Input material:
________________________________________

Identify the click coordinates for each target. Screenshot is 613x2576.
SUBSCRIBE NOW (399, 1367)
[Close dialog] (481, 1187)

________________________________________

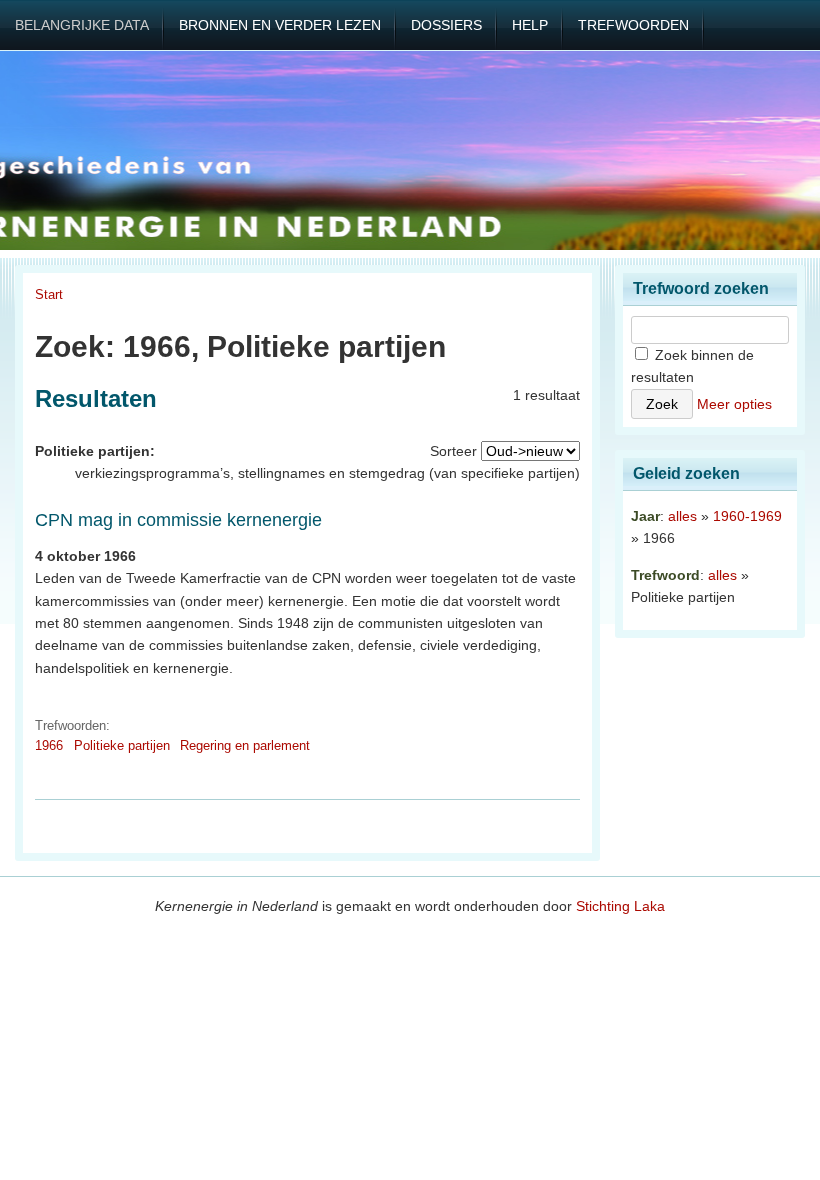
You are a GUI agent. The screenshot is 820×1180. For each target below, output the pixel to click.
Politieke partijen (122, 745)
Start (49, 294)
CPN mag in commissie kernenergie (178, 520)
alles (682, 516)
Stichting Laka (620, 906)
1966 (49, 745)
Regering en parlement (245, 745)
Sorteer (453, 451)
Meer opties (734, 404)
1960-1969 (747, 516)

________________________________________

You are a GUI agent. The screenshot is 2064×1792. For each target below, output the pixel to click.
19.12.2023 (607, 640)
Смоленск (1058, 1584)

________________________________________

What is expected: Starting at the line above that contains "You are a GUI agent. The screenshot is 2064×1792.", repeat each line exactly up to and including the line that contains "Смоленск (1058, 1584)", and stop there.

Exercise result:
You are a GUI agent. The screenshot is 2064×1792. For each target below, output the pixel to click.
19.12.2023 (607, 640)
Смоленск (1058, 1584)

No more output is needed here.